When Max reached the administrative office, he opened the door to find two clerks wiping ink from the desks and floor.

“What is this?”

“Inkwells not secured, Herr Oberleutnant,” the senior rating said. Max frowned. What a mess. He helped the men clean up. By
the time they finished his uniform was stained with black ink.

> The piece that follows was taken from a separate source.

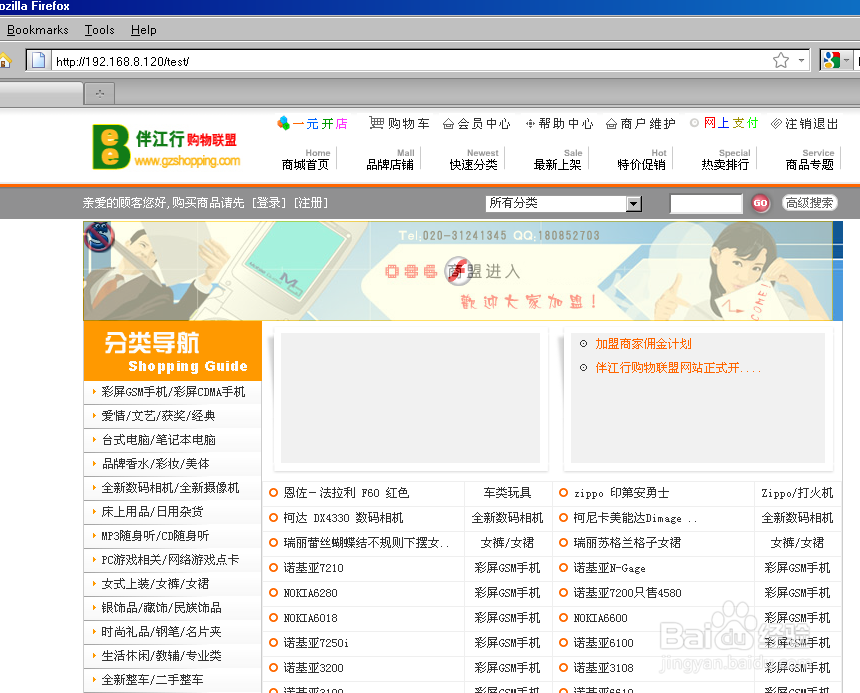Click the 高级搜索 advanced search button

His bridge watch was over and he’d been on duty since 0200, but before he slept Max sat in the office and read through the
radio intercepts of the past hours.
Graf Spee
had a special staff of B-Service cipher experts whose only task was to intercept and decode as many British radio signals
as possible. They spent their time in front of special radio receivers that automatically combed all frequencies and stopped
on one when it detected a message being transmitted. And the B-Service men were damned good. They had picked up and decoded
the signal from the British Admiralty declaring war on Germany three hours before
Spee
received official notice from Seekriegsleitung—the Naval War Staff—in Berlin. Most of the codebreakers had been mathematicians
before the war, others wireless operators aboard merchant ships. Often they could immediately decrypt the ciphers used by
the British Merchant Navy. Any code they couldn’t break in thirty minutes was sent on to their parent unit back in the Reich.